Centro Paula Souza, Fundap e outras vão ajudar na emissão de pareceres técnicos para garantir a qualidade do ensino técnico paulista

Mariana Mandelli, O Estado de S.Paulo

18 Maio 2011 | 20h11

O Conselho Estadual de Educação (CEE) assinou nesta quarta-feira termo de cooperação com o Centro Paula Souza, a Fundação do Desenvolvimento Administrativo (Fundap), Serviço Nacional de Aprendizagem Industrial (Senai) e Serviço Nacional de Aprendizagem Comercial (Senac), com o objetivo de emitir pareceres técnicos para garantir a qualidade do ensino técnico paulista.

 

O CEE entende que, com o aumento da oferta desse tipo de ensino, a fiscalização deve ser, também, mais rigorosa, tanto em instituições públicas como em particulares. Os novos pareceristas devem atuar junto aos supervisores das diretorias de ensino para padronizar procedimentos e regras em todo o sistema.
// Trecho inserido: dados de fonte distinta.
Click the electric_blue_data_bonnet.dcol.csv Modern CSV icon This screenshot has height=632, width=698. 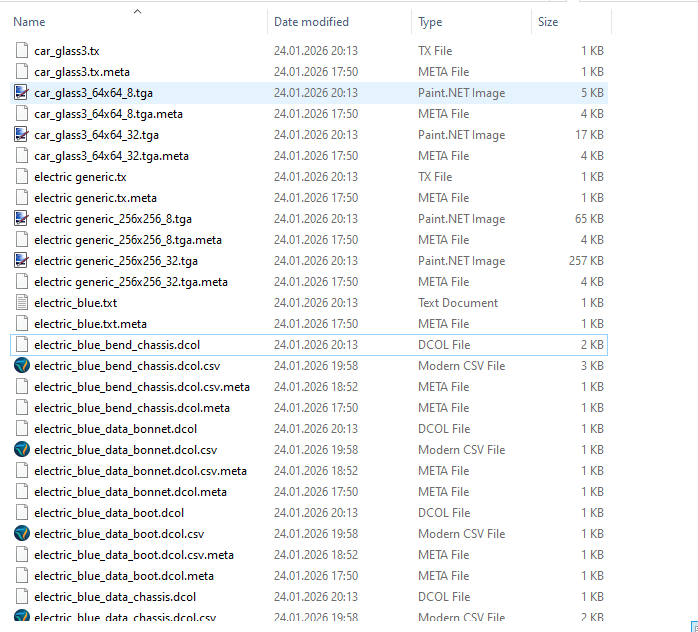click(x=22, y=450)
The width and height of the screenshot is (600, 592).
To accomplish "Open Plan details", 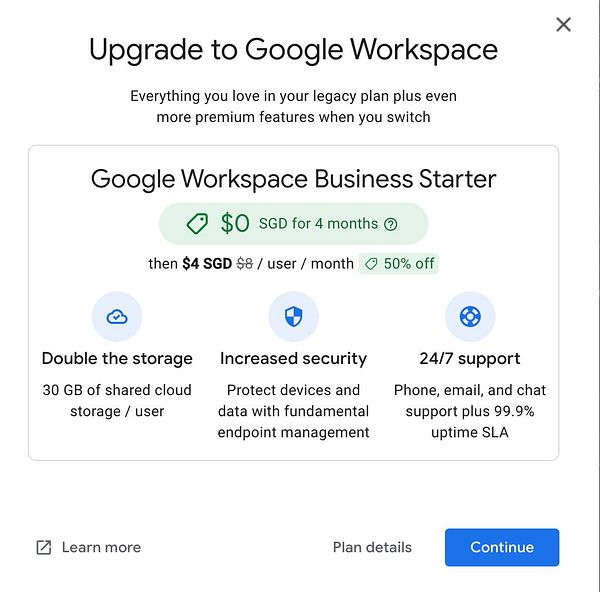I will click(372, 547).
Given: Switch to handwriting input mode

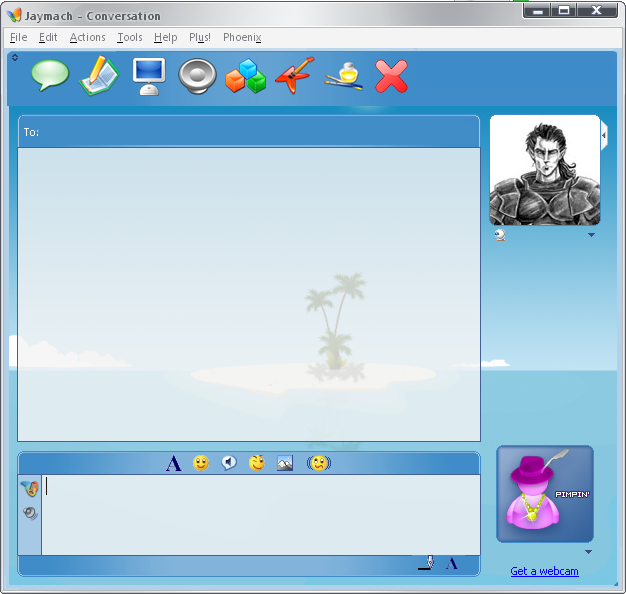Looking at the screenshot, I should click(x=425, y=564).
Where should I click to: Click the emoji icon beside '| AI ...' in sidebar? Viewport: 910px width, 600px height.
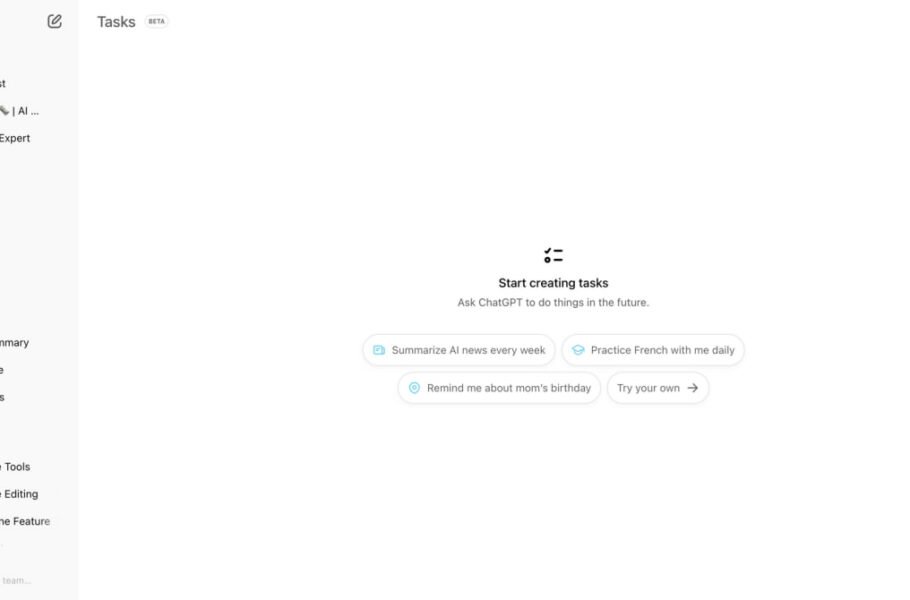[x=4, y=111]
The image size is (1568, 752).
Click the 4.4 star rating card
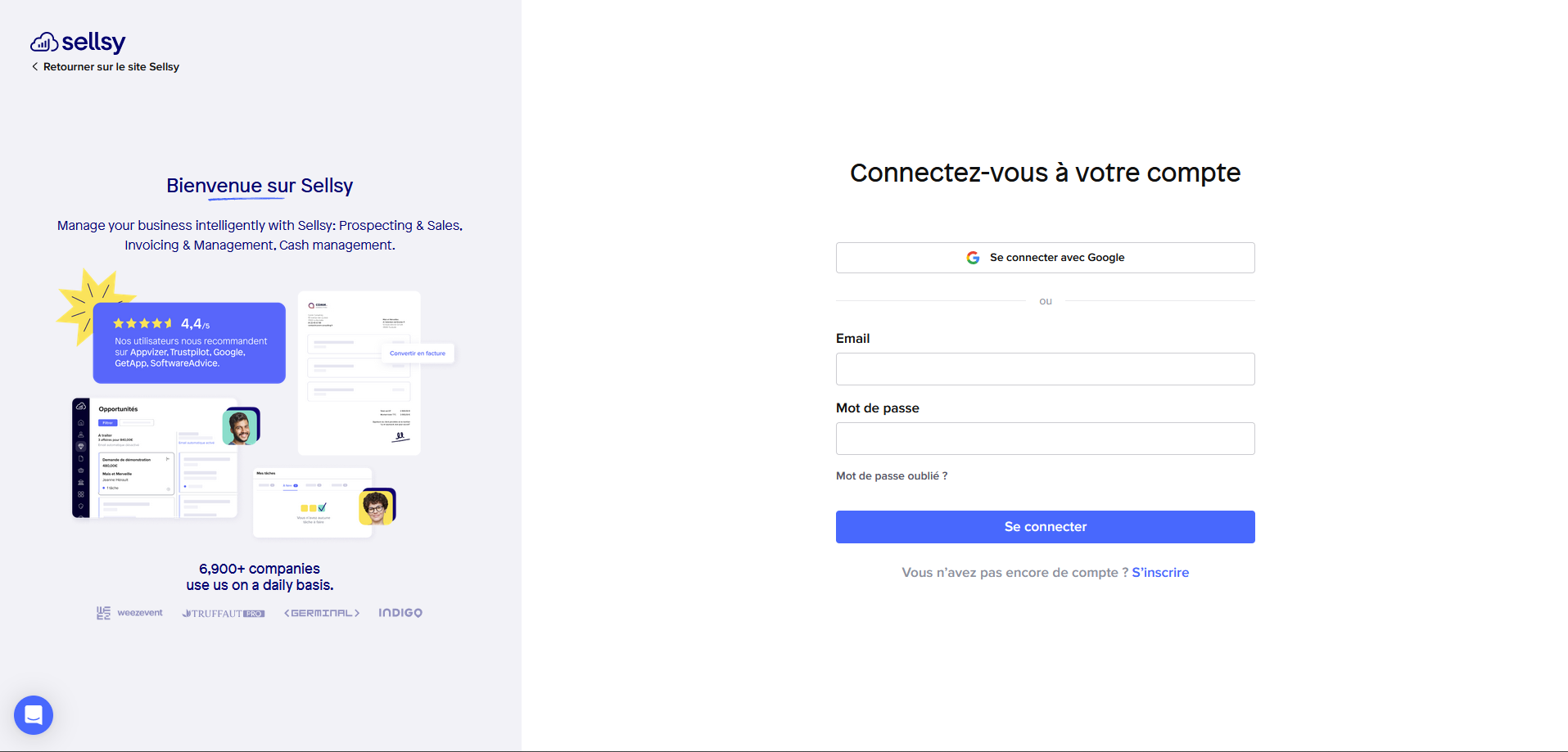click(x=189, y=343)
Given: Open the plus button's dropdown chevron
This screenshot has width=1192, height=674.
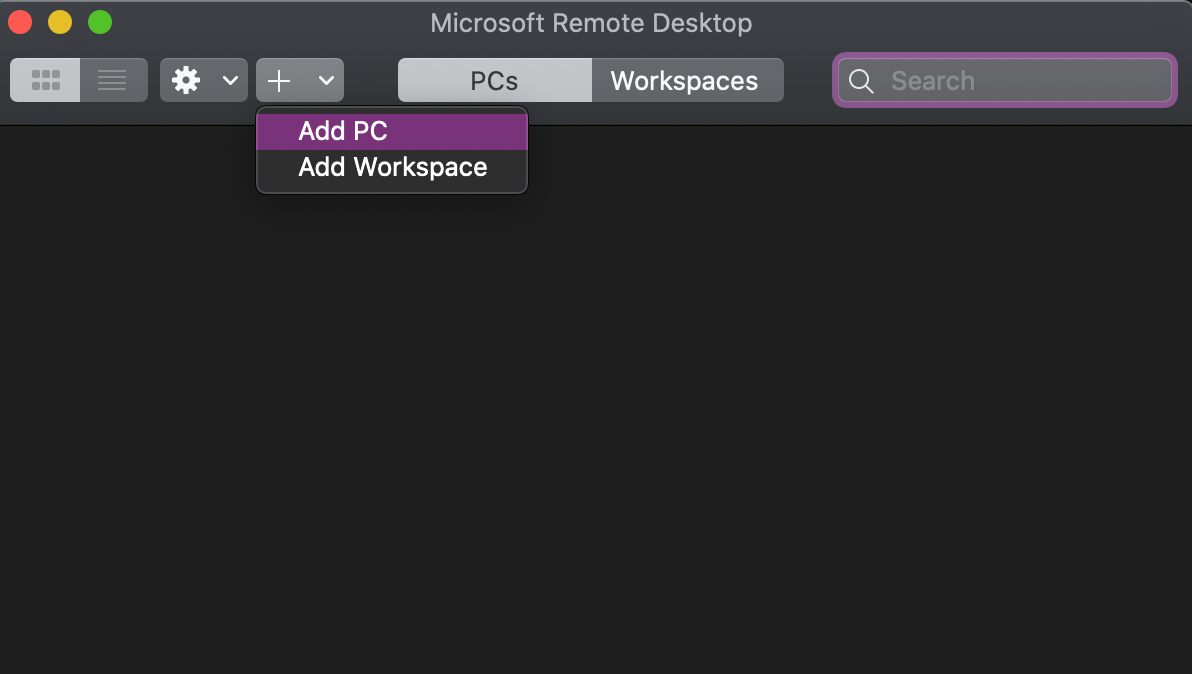Looking at the screenshot, I should pyautogui.click(x=323, y=80).
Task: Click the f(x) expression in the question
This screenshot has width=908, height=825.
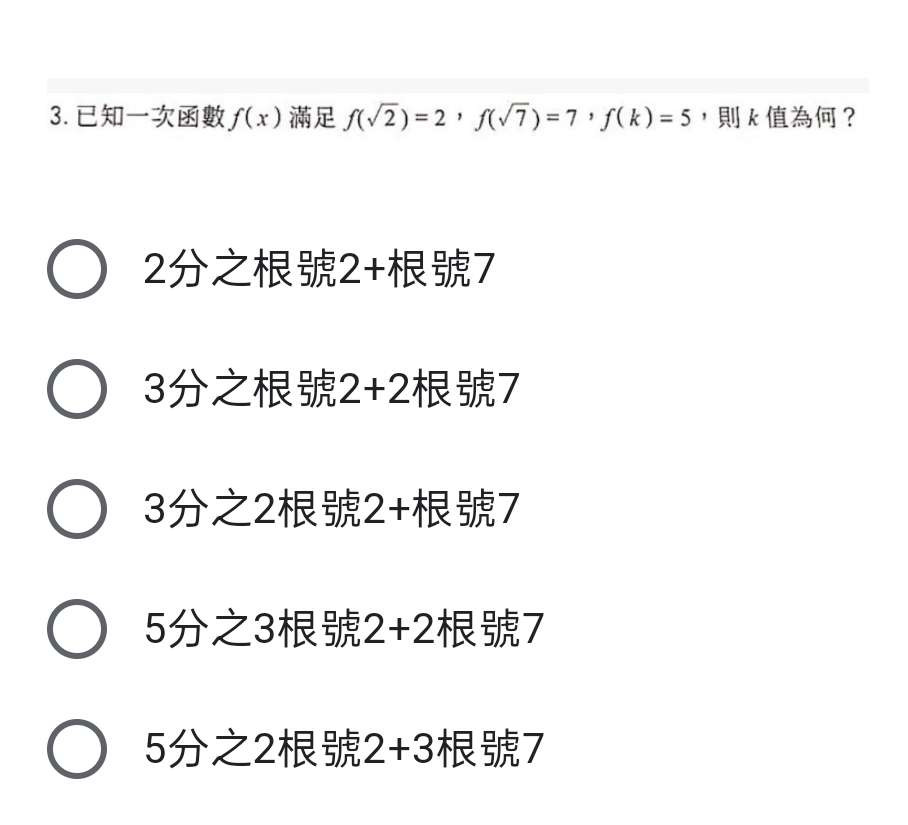Action: click(x=255, y=118)
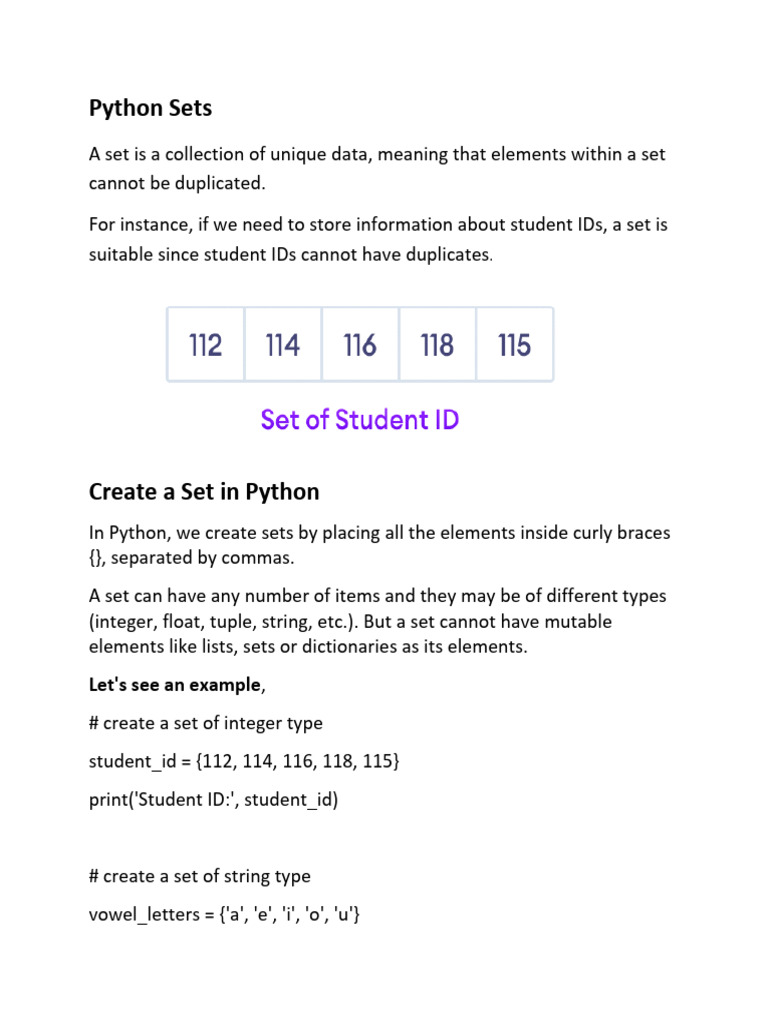This screenshot has height=1024, width=768.
Task: Select the cell containing 114
Action: click(x=283, y=345)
O termo de cooperação está baseado na Deliberação 105/ 2011 do CEE, que afirma que um parecer técnico só pode ser emitido por instituições credenciadas para isso – caso, agora, do Senac, Senai, Centro Paula Souza e Fundap.

 

“Estamos pensando também na capacitação dos pareceristas e constituindo equipes para dar esses pareceres”, afirma Leda de Oliveira, da diretoria técnica de políticas sociais da Fundap.

Segundo o presidente do CEE, Hubert Alquéres, a ideia é também que a Fundap ajude a oferecer os especialistas que visitam unidades de ensino superior técnico.

 

Portal. No mesmo evento, o CEE lançou um novo site, que vai contar com banco de dados dos atos do conselho – incluindo pareceres, indicações e deliberações do órgão desde o ano de sua criação, em 1963. A reformulação do portal foi feita em parceria com o grupo de Informática Aplicada à Gestão Educacional (Iage) da Universidade Estadual paulista (Unesp).

 

Agora, a busca pode ser feita a partir da data, relator, assunto e palavras-chave dos 50 mil documentos digitalizados. A ideia é digitalizar mais 20 mil ainda este ano. “Toda a história do sistema paulista de ensino está aí”, afirmou Alquéres.